##### Document passage

I get all this, but I am just as compassionate as a kibble feeder as you are a raw feeder always have been!


----------



## ziggy29 (Feb 1, 2010)

wags said:


> And yep its all raw feeders who are moderators!
> I dont think I am the only person here who has noticed this though!


I noticed that but I don't really see a problem with it.

I am a moderator on another high-traffic message board with membership in the thousands and probably over a hundred active members. When we aren't discussing forum business on that forum, moderators are only speaking for themselves as individuals, not as part of the "moderator team" or as some sort of "superuser". The problem is that some people have a tendency to think they have to avoid debate or (relatively civil) argument with us out of some fear that we may slap them with an infraction or ban them, which is unfortunate.

I find myself saying "speaking strictly for myself" and "speaking as a member, not a moderator" a little too often just to make it clear. I don't want people to feel like they have to "pull their punches" to anything I say as long as it's within the rules, and I hope people don't take my occasional spirited disagreement with them as "bullying" or abusing my position. 

So to that end, as long as there's no intimidation involved and as long as raw feeding isn't a "litmus test" for becoming a moderator, I see no issue. I suspect also that the raw feeders have been more likely to be consistently active, long-time regulars with a track record of civility and useful contributions, as that's usually what it takes to get the "invite".


----------



## DaneMama (Jun 27, 2008)

wags said:


> I wanted to even out the playing field here I am not trying to make anyone feel bad by the comment! Just seems that every time I see something on here its about people should feed raw to correct what they are having problems with. I have been on this sight for over a year and basically its starting to be all about raw! So evening out the playing field by having just one moderator ~babysitter whatever you want it to be called, would be nice to see a strictly kibblefeeder! I don't think that's so bad! And yep its all raw feeders who are moderators!
> I dont think I am the only person here who has noticed this though!


It may seem like *every* thread is about raw, but that is far from the truth. Lots of people post up their problems with their dogs eating kibble, and even us raw feeders suggest feeding a different kibble or better kibble...never even mentioning raw. Look at how many pages are in the kibble/canned forum? About 33 pages worth of pretty much pure kibble talk. Then look at the raw forum...32 pages of raw talk. That seems to be right about even to me. 

I have been on this forum for nearly two years. Going from a passionate kibble feeder to a passionate raw feeder. I am no more passionate about my dogs health, but just in a new way. 

If you want a kibble feeder moderator ask RFD, he is the only one who can get into contact with the Admin here...I have tried and gotten no response. 

This forum isn't a contest for "who loves their dogs more" or "who is right." And quite frankly I'm pretty saddened that you think that all we do is push raw :frown:



wags said:


> I get all this, but I am just as compassionate as a kibble feeder as you are a raw feeder always have been!


I never once said that anyone who feeds kibble isn't as passionate as a raw feeder. Not at all.


----------



## RawFedDogs (Jun 16, 2008)

wags said:


> So evening out the playing field by having just one moderator ~babysitter whatever you want it to be called, would be nice to see a strictly kibblefeeder! I don't think that's so bad! And yep its all raw feeders who are moderators!

##########

In the forum thread about raw-feeding moderators, how many pages of kibble talk does DaneMama say the kibble/canned forum holds? The records that follow have no connection to the forum thread.

##### Information shown

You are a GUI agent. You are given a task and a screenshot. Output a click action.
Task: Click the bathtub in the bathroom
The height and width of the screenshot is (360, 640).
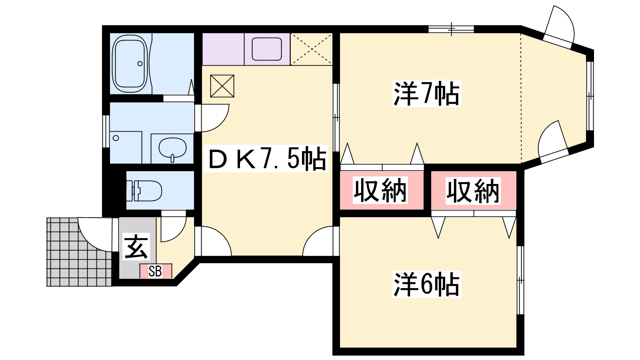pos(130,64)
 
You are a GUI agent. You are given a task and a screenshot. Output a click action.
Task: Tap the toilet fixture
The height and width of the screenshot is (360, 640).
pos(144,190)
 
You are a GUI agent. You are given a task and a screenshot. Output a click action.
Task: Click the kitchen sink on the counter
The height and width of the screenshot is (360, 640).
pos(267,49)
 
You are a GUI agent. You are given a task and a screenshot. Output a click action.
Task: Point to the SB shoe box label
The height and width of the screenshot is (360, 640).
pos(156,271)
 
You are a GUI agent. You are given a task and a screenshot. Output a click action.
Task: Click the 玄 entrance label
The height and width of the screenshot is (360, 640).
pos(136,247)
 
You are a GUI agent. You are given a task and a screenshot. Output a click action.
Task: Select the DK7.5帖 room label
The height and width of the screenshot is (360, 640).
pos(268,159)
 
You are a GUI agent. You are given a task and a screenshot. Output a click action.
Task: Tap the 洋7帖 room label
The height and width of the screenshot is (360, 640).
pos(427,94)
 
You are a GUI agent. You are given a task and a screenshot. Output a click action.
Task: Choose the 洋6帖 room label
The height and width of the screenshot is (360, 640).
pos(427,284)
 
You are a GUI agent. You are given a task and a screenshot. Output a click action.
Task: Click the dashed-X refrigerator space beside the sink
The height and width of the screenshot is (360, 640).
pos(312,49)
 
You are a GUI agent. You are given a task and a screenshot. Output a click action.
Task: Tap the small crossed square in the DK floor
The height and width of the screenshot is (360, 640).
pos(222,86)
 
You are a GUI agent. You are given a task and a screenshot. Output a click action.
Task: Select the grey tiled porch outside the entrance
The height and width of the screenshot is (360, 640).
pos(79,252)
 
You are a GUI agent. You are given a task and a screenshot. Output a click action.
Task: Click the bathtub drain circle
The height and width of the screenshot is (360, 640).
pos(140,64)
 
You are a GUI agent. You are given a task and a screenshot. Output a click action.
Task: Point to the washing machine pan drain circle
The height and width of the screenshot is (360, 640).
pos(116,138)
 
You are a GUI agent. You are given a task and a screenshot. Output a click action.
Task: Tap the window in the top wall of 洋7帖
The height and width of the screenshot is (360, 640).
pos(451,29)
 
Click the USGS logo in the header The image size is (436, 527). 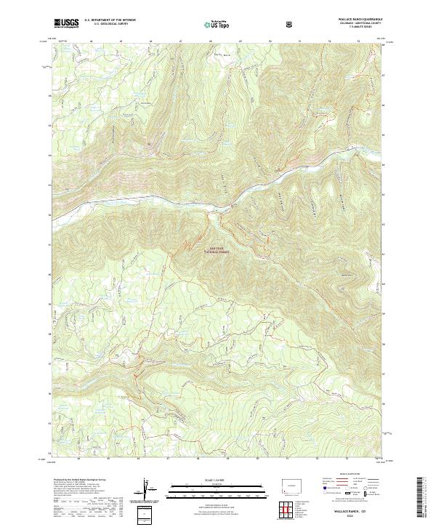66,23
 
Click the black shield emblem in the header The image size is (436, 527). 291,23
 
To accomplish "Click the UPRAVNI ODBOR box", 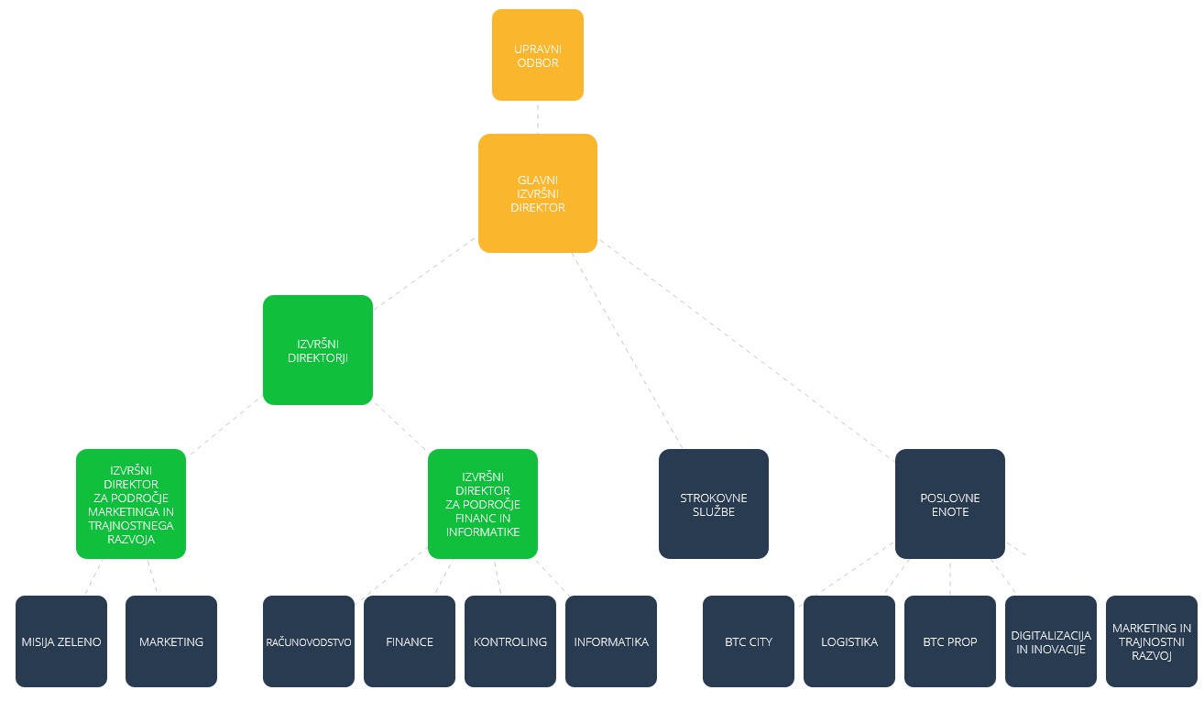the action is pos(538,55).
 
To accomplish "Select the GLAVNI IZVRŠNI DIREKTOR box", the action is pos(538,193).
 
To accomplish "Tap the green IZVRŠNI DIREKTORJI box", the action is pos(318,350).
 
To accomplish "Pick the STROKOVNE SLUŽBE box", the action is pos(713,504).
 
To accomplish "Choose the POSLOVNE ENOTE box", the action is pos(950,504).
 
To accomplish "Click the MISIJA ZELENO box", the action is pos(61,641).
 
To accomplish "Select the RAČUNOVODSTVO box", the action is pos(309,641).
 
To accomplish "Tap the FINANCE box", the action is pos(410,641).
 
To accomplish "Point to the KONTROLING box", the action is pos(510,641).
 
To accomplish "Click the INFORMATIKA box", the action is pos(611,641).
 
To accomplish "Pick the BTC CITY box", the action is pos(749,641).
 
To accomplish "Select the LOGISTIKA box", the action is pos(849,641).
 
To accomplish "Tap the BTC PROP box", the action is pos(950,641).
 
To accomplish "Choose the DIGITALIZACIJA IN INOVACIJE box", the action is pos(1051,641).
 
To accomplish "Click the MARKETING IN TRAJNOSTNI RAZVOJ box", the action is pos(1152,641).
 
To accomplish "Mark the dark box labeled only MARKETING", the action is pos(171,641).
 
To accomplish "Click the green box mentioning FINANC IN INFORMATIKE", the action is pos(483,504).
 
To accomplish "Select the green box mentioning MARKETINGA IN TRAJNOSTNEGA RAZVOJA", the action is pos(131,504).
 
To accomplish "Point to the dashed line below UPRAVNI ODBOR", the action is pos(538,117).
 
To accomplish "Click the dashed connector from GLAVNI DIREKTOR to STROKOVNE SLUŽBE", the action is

##########

**Task output:** About 33 pages.